## WHAT TO WORK ON
Below are entries. Copy exactly the lines running from the line that holds "Task: Open the Reddit social link" to the line that holds "You are a computer-use agent. This", with both ends included.

## TASK DATA
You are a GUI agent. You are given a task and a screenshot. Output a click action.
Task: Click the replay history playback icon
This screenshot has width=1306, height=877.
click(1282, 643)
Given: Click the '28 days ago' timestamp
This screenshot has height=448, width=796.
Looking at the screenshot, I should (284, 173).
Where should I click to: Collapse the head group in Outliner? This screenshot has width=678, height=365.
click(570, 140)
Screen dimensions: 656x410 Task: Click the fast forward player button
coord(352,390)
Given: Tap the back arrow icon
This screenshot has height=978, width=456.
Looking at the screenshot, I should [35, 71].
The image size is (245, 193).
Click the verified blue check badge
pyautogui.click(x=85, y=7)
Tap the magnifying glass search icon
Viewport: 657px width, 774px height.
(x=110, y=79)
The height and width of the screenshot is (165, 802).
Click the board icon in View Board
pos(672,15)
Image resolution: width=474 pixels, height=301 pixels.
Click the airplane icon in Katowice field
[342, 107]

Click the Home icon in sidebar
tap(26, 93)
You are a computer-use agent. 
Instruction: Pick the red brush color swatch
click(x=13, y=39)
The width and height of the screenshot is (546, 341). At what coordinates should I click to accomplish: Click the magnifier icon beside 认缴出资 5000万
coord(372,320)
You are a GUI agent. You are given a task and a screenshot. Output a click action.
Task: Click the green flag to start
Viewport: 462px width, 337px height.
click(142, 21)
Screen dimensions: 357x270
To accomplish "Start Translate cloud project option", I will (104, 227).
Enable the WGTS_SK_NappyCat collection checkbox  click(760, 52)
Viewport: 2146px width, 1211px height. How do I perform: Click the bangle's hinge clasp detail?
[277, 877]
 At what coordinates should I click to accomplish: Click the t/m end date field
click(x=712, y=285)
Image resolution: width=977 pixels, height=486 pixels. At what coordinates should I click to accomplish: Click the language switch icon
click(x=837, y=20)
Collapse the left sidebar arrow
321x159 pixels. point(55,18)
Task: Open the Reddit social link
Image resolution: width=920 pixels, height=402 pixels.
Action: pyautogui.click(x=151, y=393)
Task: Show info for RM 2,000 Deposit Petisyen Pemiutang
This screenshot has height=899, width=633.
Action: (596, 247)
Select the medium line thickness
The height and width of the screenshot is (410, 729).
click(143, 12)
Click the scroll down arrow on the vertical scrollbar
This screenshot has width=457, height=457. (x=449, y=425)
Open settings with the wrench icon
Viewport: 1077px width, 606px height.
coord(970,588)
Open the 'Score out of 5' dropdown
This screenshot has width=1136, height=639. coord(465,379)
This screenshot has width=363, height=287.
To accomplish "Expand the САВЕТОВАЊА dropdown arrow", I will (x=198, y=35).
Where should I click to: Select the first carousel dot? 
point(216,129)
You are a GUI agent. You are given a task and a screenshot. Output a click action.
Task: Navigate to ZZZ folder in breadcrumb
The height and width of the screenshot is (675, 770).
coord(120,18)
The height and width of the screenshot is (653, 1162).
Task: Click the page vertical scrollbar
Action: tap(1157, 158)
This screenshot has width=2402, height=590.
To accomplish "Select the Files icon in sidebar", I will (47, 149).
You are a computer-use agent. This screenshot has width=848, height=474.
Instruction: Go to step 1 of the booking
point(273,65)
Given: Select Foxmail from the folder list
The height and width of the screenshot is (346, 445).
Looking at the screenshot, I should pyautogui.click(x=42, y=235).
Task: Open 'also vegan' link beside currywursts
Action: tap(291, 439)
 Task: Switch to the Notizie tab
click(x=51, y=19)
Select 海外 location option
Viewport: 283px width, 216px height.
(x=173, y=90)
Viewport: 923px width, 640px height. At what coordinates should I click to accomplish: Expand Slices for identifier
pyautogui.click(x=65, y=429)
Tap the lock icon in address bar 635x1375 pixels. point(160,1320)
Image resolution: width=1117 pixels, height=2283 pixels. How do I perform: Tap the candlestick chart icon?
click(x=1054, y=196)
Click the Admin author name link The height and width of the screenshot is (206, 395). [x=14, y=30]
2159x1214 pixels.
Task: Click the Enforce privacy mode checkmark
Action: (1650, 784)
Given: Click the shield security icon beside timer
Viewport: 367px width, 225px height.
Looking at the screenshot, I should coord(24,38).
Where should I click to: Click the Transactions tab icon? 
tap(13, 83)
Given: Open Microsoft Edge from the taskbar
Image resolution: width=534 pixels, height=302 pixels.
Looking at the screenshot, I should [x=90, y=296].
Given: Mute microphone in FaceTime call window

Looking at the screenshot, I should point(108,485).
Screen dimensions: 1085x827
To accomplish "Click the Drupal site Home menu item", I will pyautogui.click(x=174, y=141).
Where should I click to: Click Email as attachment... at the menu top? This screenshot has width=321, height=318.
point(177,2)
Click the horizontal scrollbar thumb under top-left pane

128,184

## ANSWER BELOW
Task: Open the Reddit social link
Image resolution: width=920 pixels, height=402 pixels.
Action: pyautogui.click(x=151, y=393)
Task: Show info for RM 2,000 Deposit Petisyen Pemiutang
This screenshot has height=899, width=633.
Action: (596, 247)
Select the medium line thickness
The height and width of the screenshot is (410, 729).
click(143, 12)
Click the scroll down arrow on the vertical scrollbar
This screenshot has width=457, height=457. (x=449, y=425)
Open settings with the wrench icon
Viewport: 1077px width, 606px height.
coord(970,588)
Open the 'Score out of 5' dropdown
This screenshot has width=1136, height=639. coord(465,379)
This screenshot has width=363, height=287.
To accomplish "Expand the САВЕТОВАЊА dropdown arrow", I will (x=198, y=35).
Where should I click to: Select the first carousel dot? 
point(216,129)
You are a GUI agent. You are given a task and a screenshot. Output a click action.
Task: Navigate to ZZZ folder in breadcrumb
The height and width of the screenshot is (675, 770).
coord(120,18)
The height and width of the screenshot is (653, 1162).
Task: Click the page vertical scrollbar
Action: tap(1157, 158)
This screenshot has width=2402, height=590.
To accomplish "Select the Files icon in sidebar", I will (47, 149).
You are a computer-use agent. This screenshot has width=848, height=474.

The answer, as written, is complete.